Add onto that the often unwatchable style of play, the jacking up of random threes, the endless isolation play, the needless and only moderately successful post ups from Dwight and the regular lack of effort or execution on either end of the floor, and this team is full of traits that people hate paired with players that people hate. Last year, the Rockets were a fast-paced scrappy underdog. This year, they’re an indifferent favorite and it’s only natural that a huge amount of people would like nothing more than to watch them fail.

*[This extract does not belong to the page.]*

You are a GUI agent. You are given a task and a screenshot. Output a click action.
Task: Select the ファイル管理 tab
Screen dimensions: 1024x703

The price for failure in Houston’s case is a year of prevailing narrative in which the Rockets, Daryl Morey, Dwight Howard, all of them were wrong to do whatever they did. The endless berating of the Thunder for trading Harden will not only look tame in comparison, it’ll even be partially lessened by this new narrative. Harden will have been a cancer the whole time and only a few die hards will continue to excoriate Sam Presti for trading James. The Rockets will be singled out, again, and will be given endless lectures on how they could have avoided failing. Some may be insightful. Most will not.

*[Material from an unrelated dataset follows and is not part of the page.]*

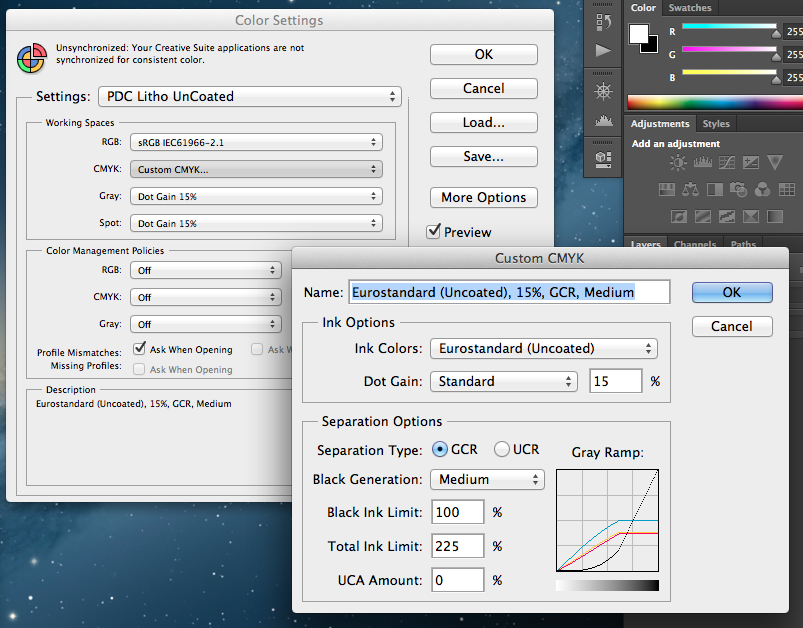Open the Ink Colors dropdown
This screenshot has width=803, height=628.
point(543,349)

Perhaps the most horrifying part of this situation for the Rockets and their fans is that every higher seed in the Western Conference might lose in the first round. Each of those four teams would have to pay a price for that loss, but none so high as Houston.
The Spurs have lost before and will lose again. Time seems to have little hold on them, and their organization is too staid to be much injured by another summer of doubters.
The Oklahoma City Thunder have weathered this storm before and can easily do it again. Their core still has another decade of championship window left, and may be a player or a coaching change away from a ring in any case.
The Clippers have high expectations internally, but are less policed by the greater community. Their brand of basketball is fast and fun, their team is well-run and well-liked and they have few pieces aging out any time soon. The biggest threat to their long-term livelihood, the controversy swirling around their reprehensible owner, would ironically obscure any first-round failure and effectively give the team a bye on whatever happens this postseason.
In the regular season, the Golden State Warriors were expected to duke it out for home court and be one of the toughest outs in the regular season. The Warriors fell well short of the goal, something that Houston may have expected to distract from whatever bad patches the Rockets were catching flak for. In practice, it didn’t work that way. Just because another team disappoints more does not mean that disappointment will be deflected that way. Every higher seed could lose, every series could be an upset, the Dallas Mavericks could (yes, they really could) make the Finals this year, and the Rockets losing in the first round would very likely be considered the biggest failure of the season. Context is critically important in games, but matters little in the court of public opinion.
The spotlight is on the Rockets now, as it has been all year, and the audience is getting restless. Houston’s heel turn this year, at least in the eyes of the world, has increased the pressure and more importantly increased the penalty for losing. If the Rockets fall to the Blazers, it’ll take a strong resolve from owner Les Alexander and general manager Daryl Morey to not respond to the endless cries of “I told you so” from detractors. This may be one of the toughest summers ever for the Rockets, but that’s just the price you pay for failure.